If a child's IEP requires services that are not available at the school closest to the child's home, the child may be placed in another school that can offer the services that are included in the IEP and necessary for the child to receive a free appropriate public education. If the child is placed in a school that is not the school closest to the child's home, transportation, if needed for the child to benefit from special education, must be provided as a related service at no cost to the parent, to the location where the IEP services will be provided.

Wednesday, June 18, 2008

Enforcement of hearing officer orders: SRO says go to federal court, federal court says go away

The NYS SRO has repeatedly stated that school district failure to implement a hearing officer’s order can only be enforced via complaint to state ed or in federal court. For example, in SRO 06-130, SRO Paul Kelly stated that:

The enforcement of an impartial hearing officer's order can properly be sought by filing an administrative complaint with the State Education Department's Office of Vocational and Educational Services for Individuals with Disabilities pursuant to applicable federal and state regulations (see 34 C.F.R. §§ 300.151-300.153 [formerly 300.660-300.662]; 8 NYCRR 200.5[l]), or in federal court under 42 U.S.C. § 1983 (see A.T. v. New York State Educ. Dept., 1998 WL 765371 at *7 [E.D.N.Y. August 4, 1998]; Blazejewski v. Bd. of Educ., 560 F. Supp. 701 [W.D.N.Y. 1983]; see Application of the Bd. of Educ., Appeal No. 04-085; Application of the Bd. of Educ., Appeal No. 99-004); see generally A.R. ex. rel. R.V. v. New York City Dept. of Educ., 407 F.3d 65, 78 n.13 [2d Cir. 2005] [impartial hearing officers have no enforcement mechanism of their own]; Application of a Child with a Disability, Appeal No. 04-100; Application of a Child with a Disability, Appeal No. 04-007; Application of a Child Suspected of Having a Disability, Appeal No. 03-071; Application of a Child with a Disability, Appeal No. 01-086; Application of the Bd. of Educ., Appeal No. 99-4).  The impartial hearing officer therefore properly dismissed petitioners' due process complaint notice.

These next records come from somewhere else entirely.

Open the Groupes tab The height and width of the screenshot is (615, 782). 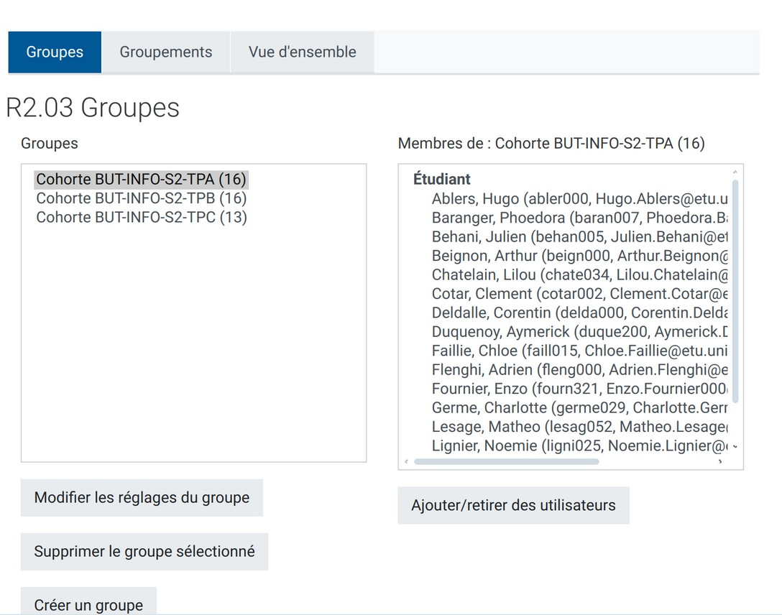click(55, 52)
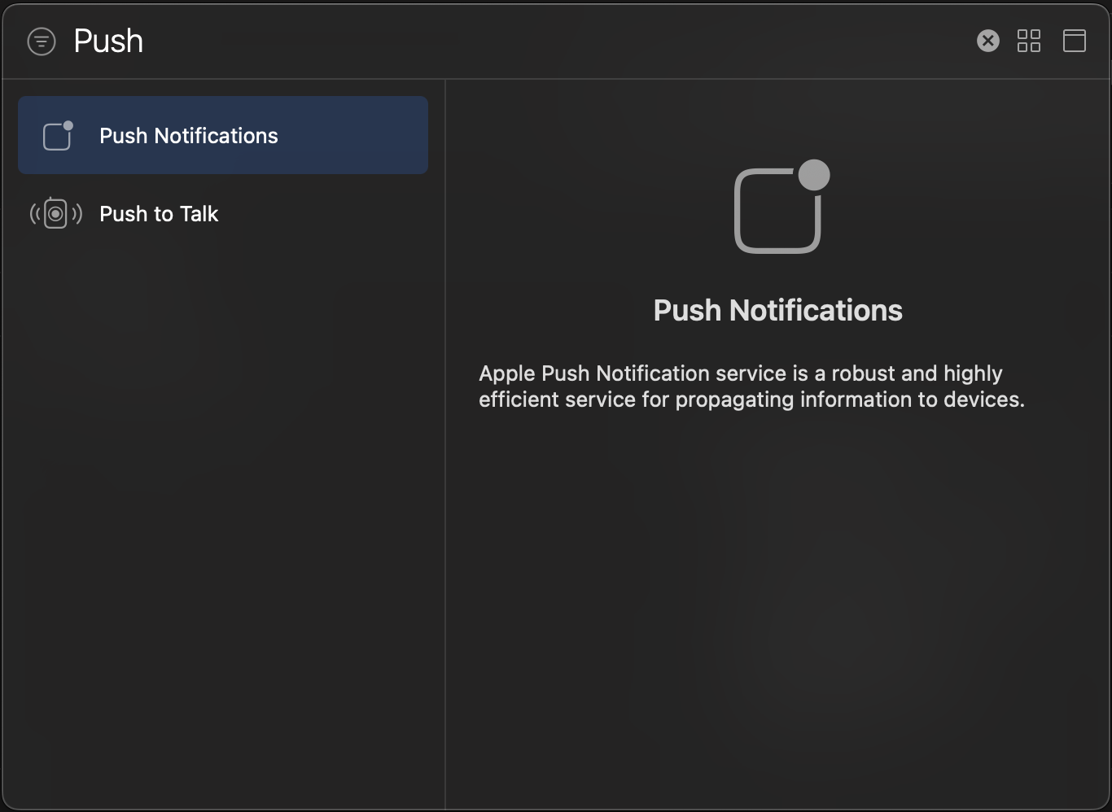The width and height of the screenshot is (1112, 812).
Task: Click the notification badge icon next to Push Notifications
Action: pos(56,135)
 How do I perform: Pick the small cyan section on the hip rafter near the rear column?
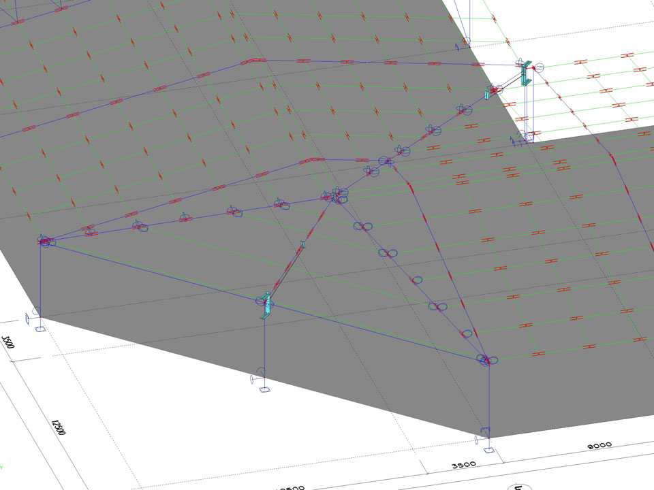(x=488, y=95)
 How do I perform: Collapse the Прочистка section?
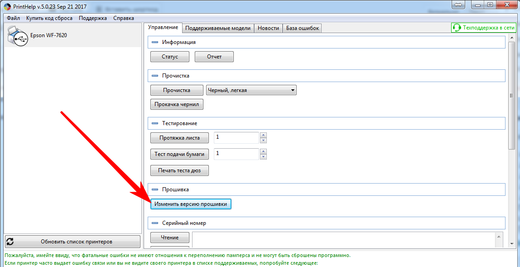[154, 76]
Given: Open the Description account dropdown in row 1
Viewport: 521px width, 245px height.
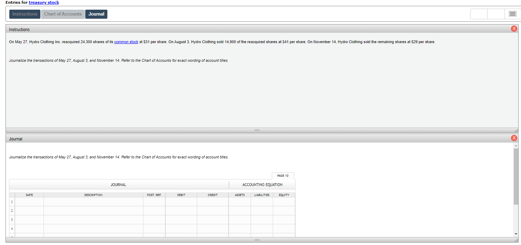Looking at the screenshot, I should [93, 201].
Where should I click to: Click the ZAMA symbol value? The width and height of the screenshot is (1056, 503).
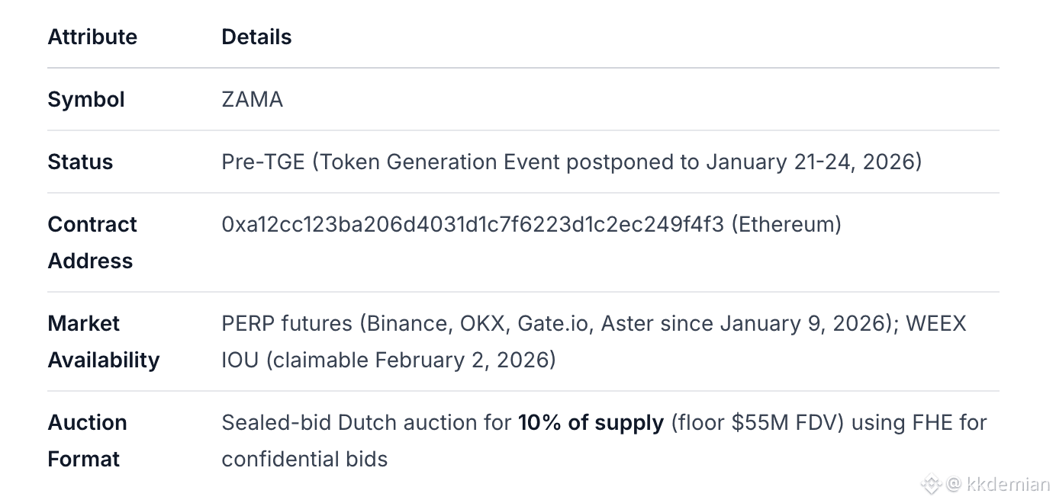click(252, 99)
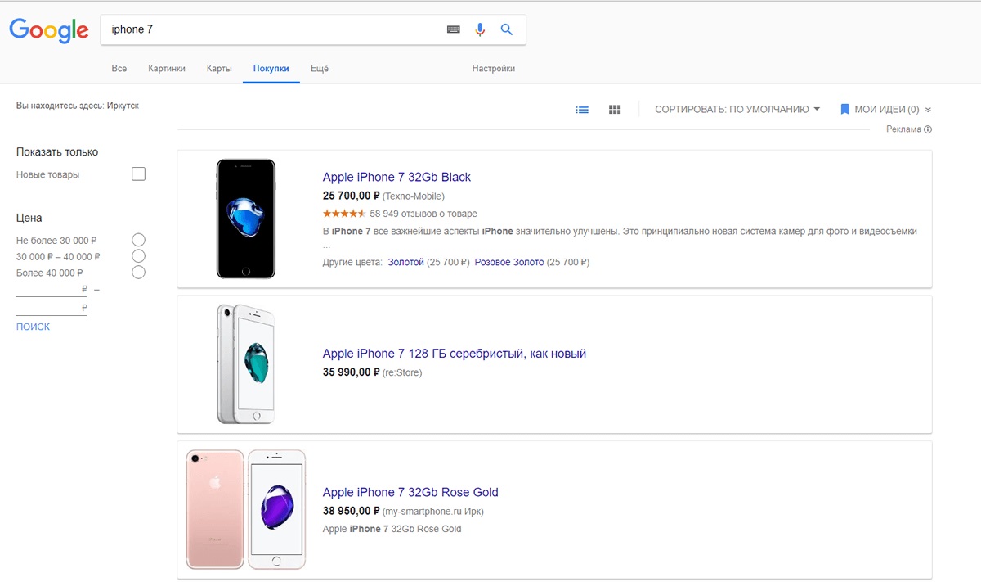Click the bookmark icon for Мои идеи
Image resolution: width=981 pixels, height=582 pixels.
[845, 110]
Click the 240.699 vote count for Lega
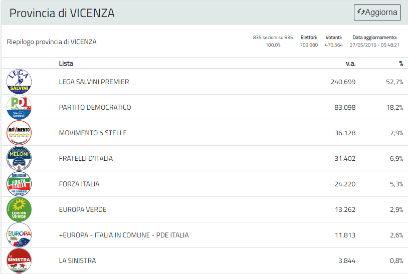Image resolution: width=408 pixels, height=274 pixels. pyautogui.click(x=343, y=82)
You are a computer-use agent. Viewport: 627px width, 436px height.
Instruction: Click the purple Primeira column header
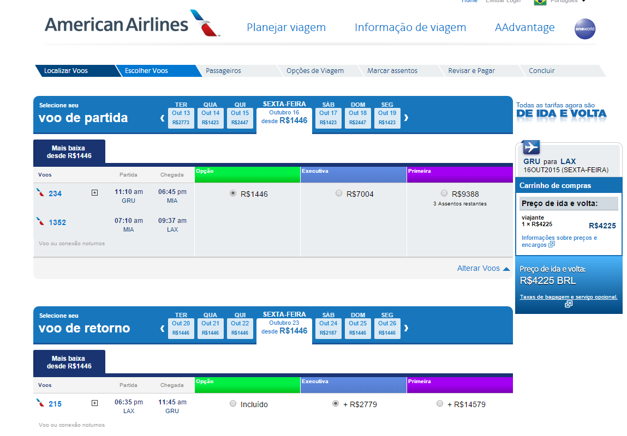pyautogui.click(x=459, y=174)

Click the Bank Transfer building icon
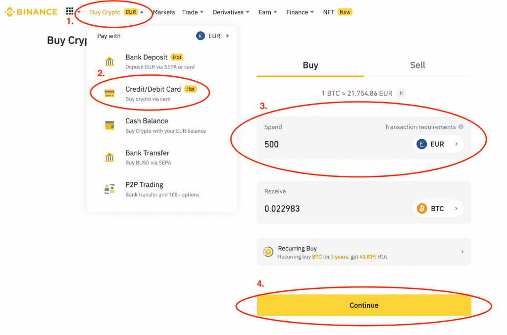click(109, 157)
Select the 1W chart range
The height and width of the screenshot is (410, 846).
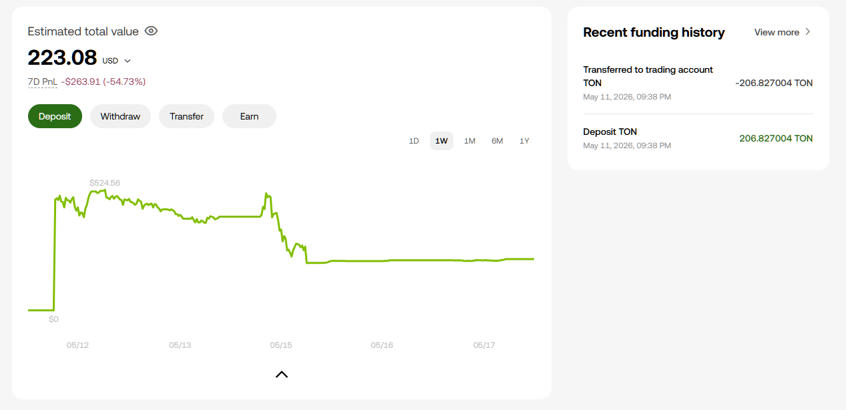click(441, 141)
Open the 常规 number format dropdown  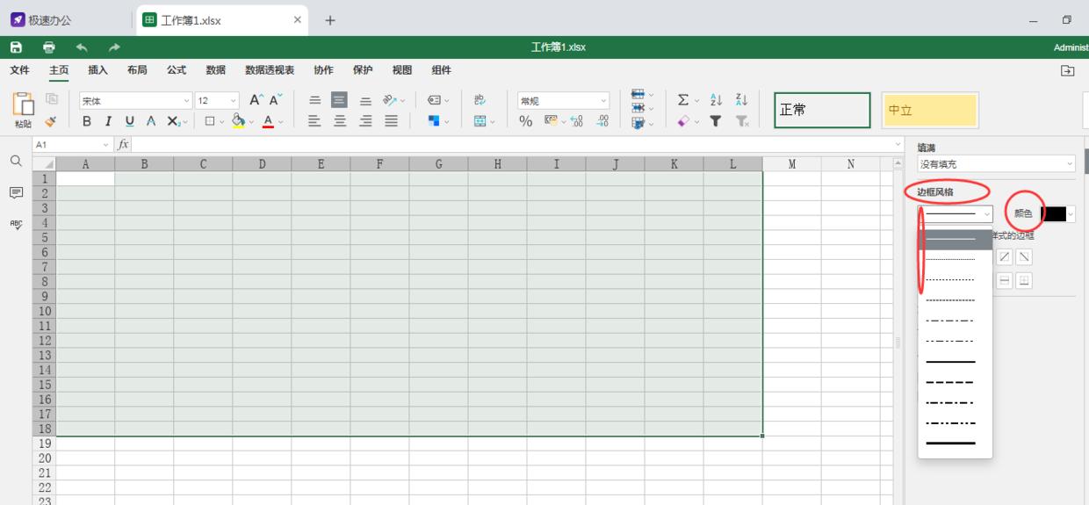563,101
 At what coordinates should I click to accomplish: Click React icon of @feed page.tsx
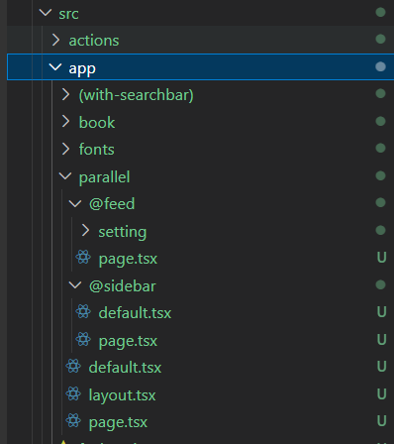point(83,258)
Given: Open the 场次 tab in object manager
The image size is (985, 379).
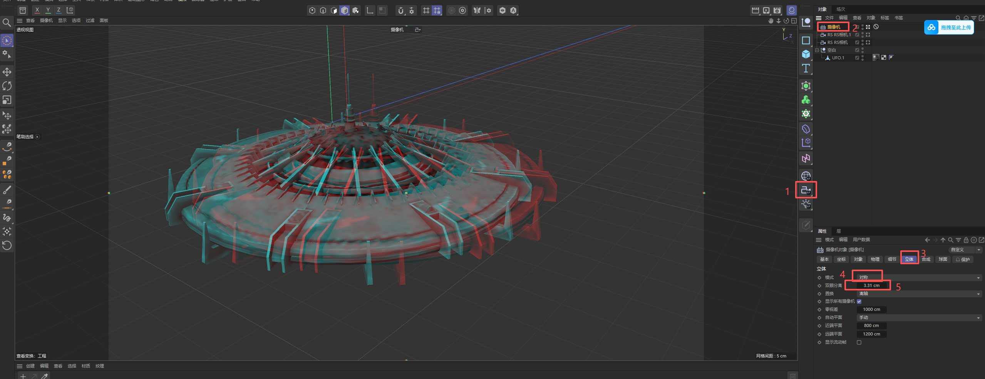Looking at the screenshot, I should (x=841, y=9).
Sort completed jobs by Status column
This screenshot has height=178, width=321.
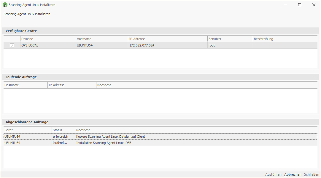[63, 130]
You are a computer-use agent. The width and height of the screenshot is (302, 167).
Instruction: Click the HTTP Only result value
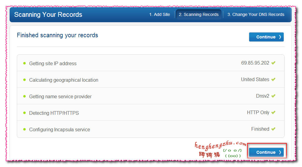[258, 113]
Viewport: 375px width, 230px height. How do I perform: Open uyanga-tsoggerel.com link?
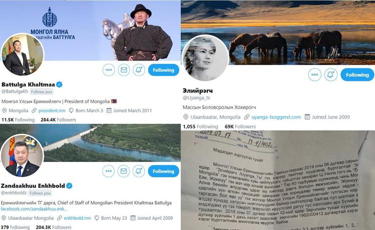[276, 117]
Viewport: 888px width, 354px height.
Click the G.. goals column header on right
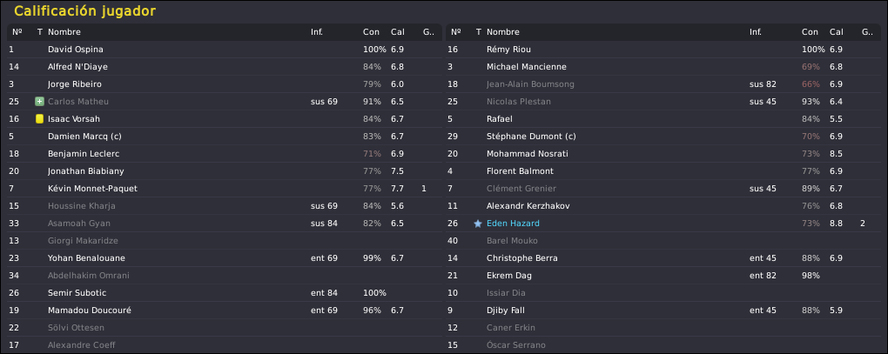tap(867, 32)

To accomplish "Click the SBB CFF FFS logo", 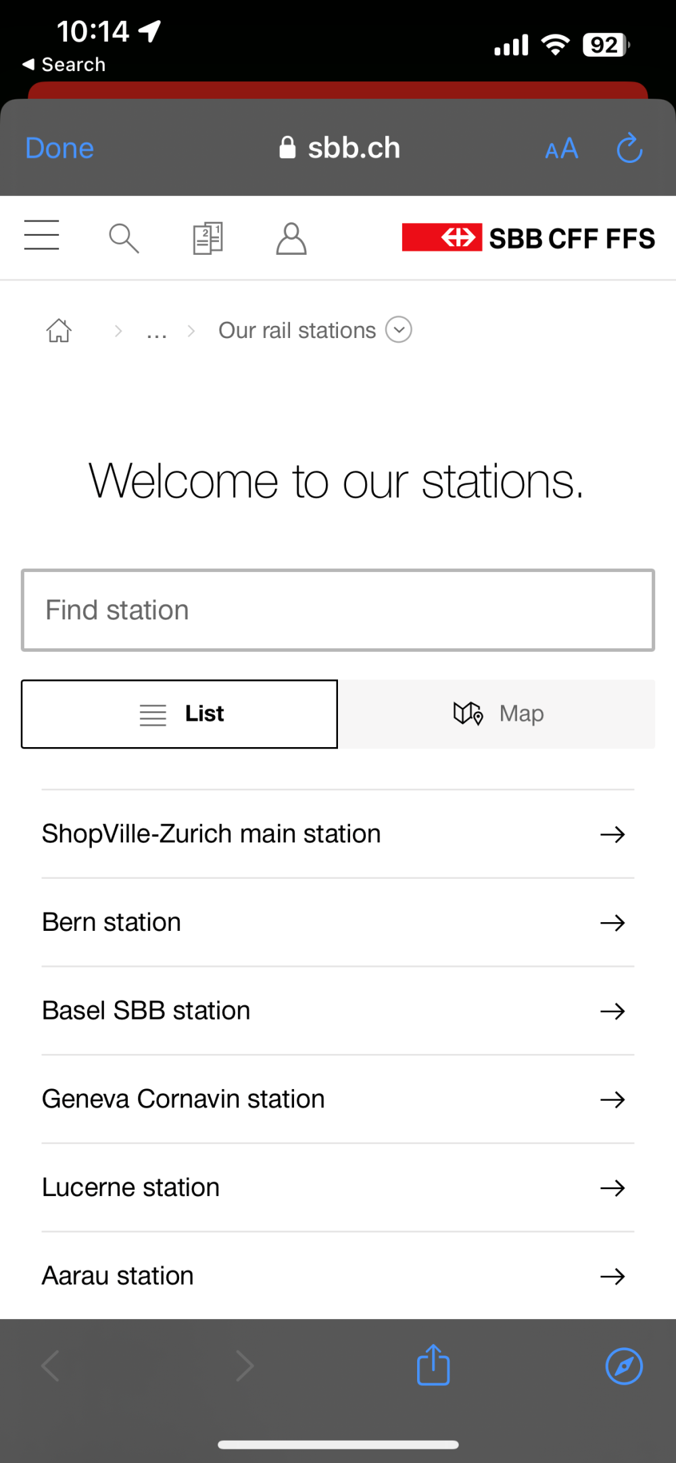I will click(528, 238).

The federal courts are not so amenable to such complaints, however. A number of courts have held that the IDEA does not grant a district court jurisdiction to enforce a hearing officer's order because a party who prevails at a due process hearing is not aggrieved by the decision. Rather, the party is aggrieved by the later failure to implement the decision and that does not give rise to federal court jurisdiction(see e.g. Brennan v. Reg'l Sch. Dist. No. Bd. of Educ., 531 F.Supp.2d 245, 261 (D.Conn.2008)). For a more complete discussion of the issue, see James S. ex rel. Thelma S. v. School Dist. of Philadelphia--- F.Supp.2d ----, E.D.Pa.,2008.


Tuesday, June 17, 2008

Supreme Court denies cert in IDEA damages case

Burke v. Brookline Sch. Dist.: Supreme Court denies cert in this 1st circuit case in which the Court held that the parents could not make a claim for monetary damages for alleged denial of FAPE.